● **Input**
***

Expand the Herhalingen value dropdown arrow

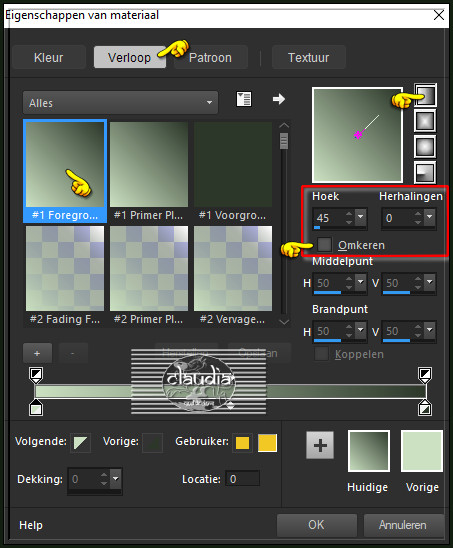click(430, 217)
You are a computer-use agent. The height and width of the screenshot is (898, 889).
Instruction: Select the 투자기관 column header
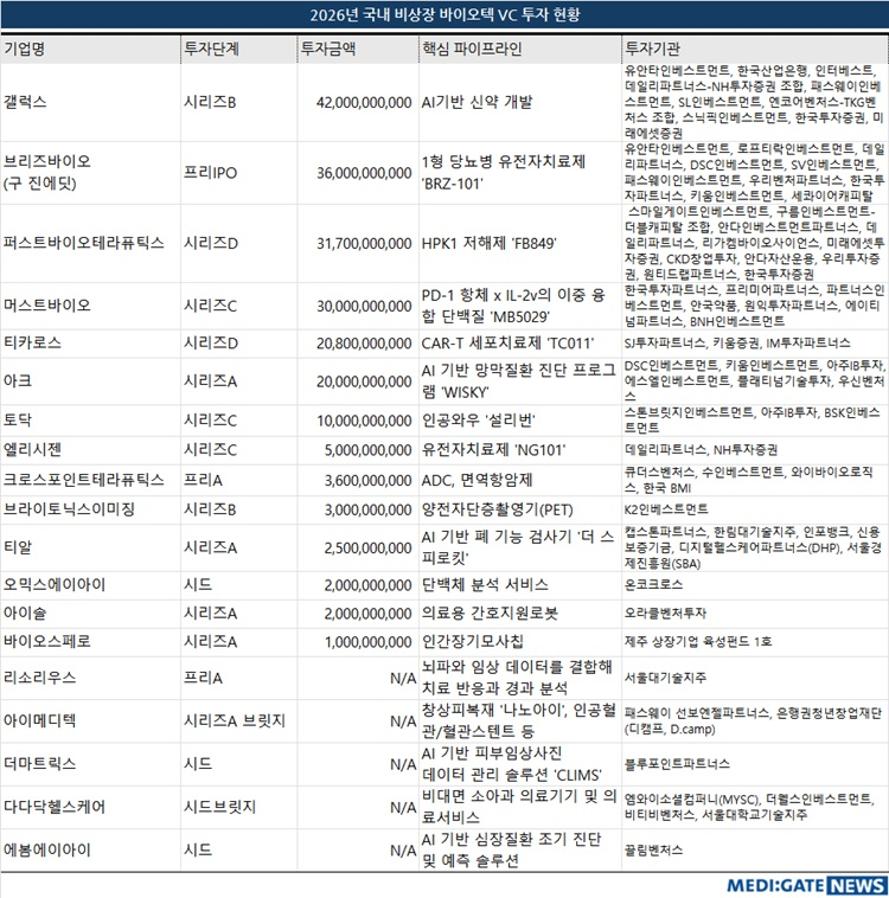click(x=653, y=48)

***

● **Work task**
Write the records out exactly, dropping every image.

● **Task solution**
Expand the Herhalingen value dropdown arrow

click(430, 217)
You are a computer-use agent. The height and width of the screenshot is (898, 889).
Instruction: Select the 투자기관 column header
click(x=653, y=48)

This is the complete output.